Geschil met rederij over waarde van scheepslading
Gedaagde in deze zaak is een reder die met het volgeladen zeeschip ‘Majestic’ vanuit Brazilië naar Nederland voer. Tijdens de reis was de eigenaar van de lading failliet gegaan. Er meldde zich een nieuwe eigenaar die de reder verzocht de lading aan haar af te leveren. De reder heeft vervolgens een factuur van ruim $1,7 miljoen verzonden die de eigenaar niet heeft betaald want volgens hem was hij slechts $ 1 miljoen schuldig.
Reder dreigt zijn retentierecht uit te oefenen
De reder heeft toen aangekondigd dat hij na aankomst van het schip in Amsterdam een retentierecht op de lading zou uitoefenen (door het gesloten houden van de luiken) totdat zijn factuur was betaald. Een effectief pressiemiddel aangezien de lading niet alleen kostbaar was maar ook van bederfelijke aard! Alleen als de eigenaar -naast de reeds verrichte betaling van $ 1 miljoen- een bankgarantie van $ 1 miljoen zou verstrekken, zou de reder de lading vrijgeven. De eigenaar had geen keus dan aan deze voorwaarde te voldoen.

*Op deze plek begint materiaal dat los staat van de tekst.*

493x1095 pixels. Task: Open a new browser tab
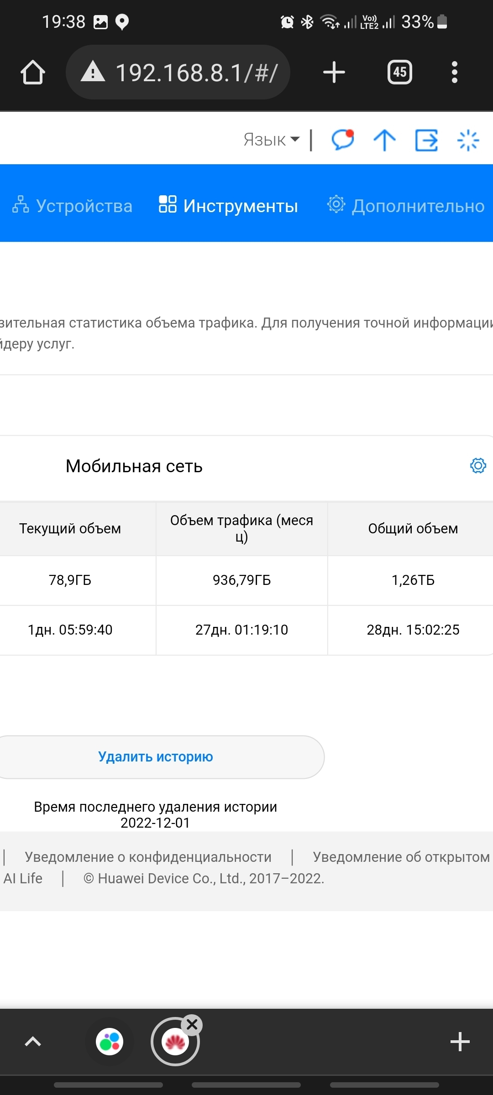click(334, 73)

Uitkomst procedure: reder geen vordering (meer) op eigenaar
In een vervolgens gevoerde bodemprocedure oordeelde de rechtbank (ruim 3 jaar later!) dat de reder geen nadere vordering meer had op de eigenaar. De lading was waard wat de eigenaar al had betaald. Met dit vonnis in hand zou voor velen de kous af zijn. Immers, nu kwam de bankgarantie te vervallen (aangezien de uitspraak van de rechtbank in kracht van gewijsde was gegaan).
Schadevergoeding wegens onterechte dreiging retentierecht?
Maar niet voor deze eigenaar. Hij heeft de reder vervolgens gedagvaard en eiste een fikse schadevergoeding wegens schade die hij had geleden als gevolg van het onrechtmatig terughouden van de lading, het ten onrechte pretenderen van inmiddels non-existent gebleken vordering, het afdwingen van de bankgarantie van $ 1 miljoen en het pas na ruim 3 jaar teruggeven van deze garantie.
Hof: oneigenlijk gebruik pressiemiddel is onrechtmatige daad
Het hof overweegt dat door de reder een retentierecht werd uitgeoefend (althans hiermee werd gedreigd) en zekerheid in de vorm van een bankgarantie werd bedongen voor een niet bestaande vordering. Dat is onrechtmatig jegens de eigenaar. De reder heeft het pressiemiddel van het retentierecht dat haar dus niet toekwam gebruikt om de eigenaar een bankgarantie te laten stellen. Hij die een onrechtmatige daad pleegt is verplicht de schade die de ander daardoor lijdt te vergoeden. Hoe groot deze schade precies is staat niet exact vast maar deze omvat in ieder geval de kosten die gemaakt zijn voor de bankgarantie.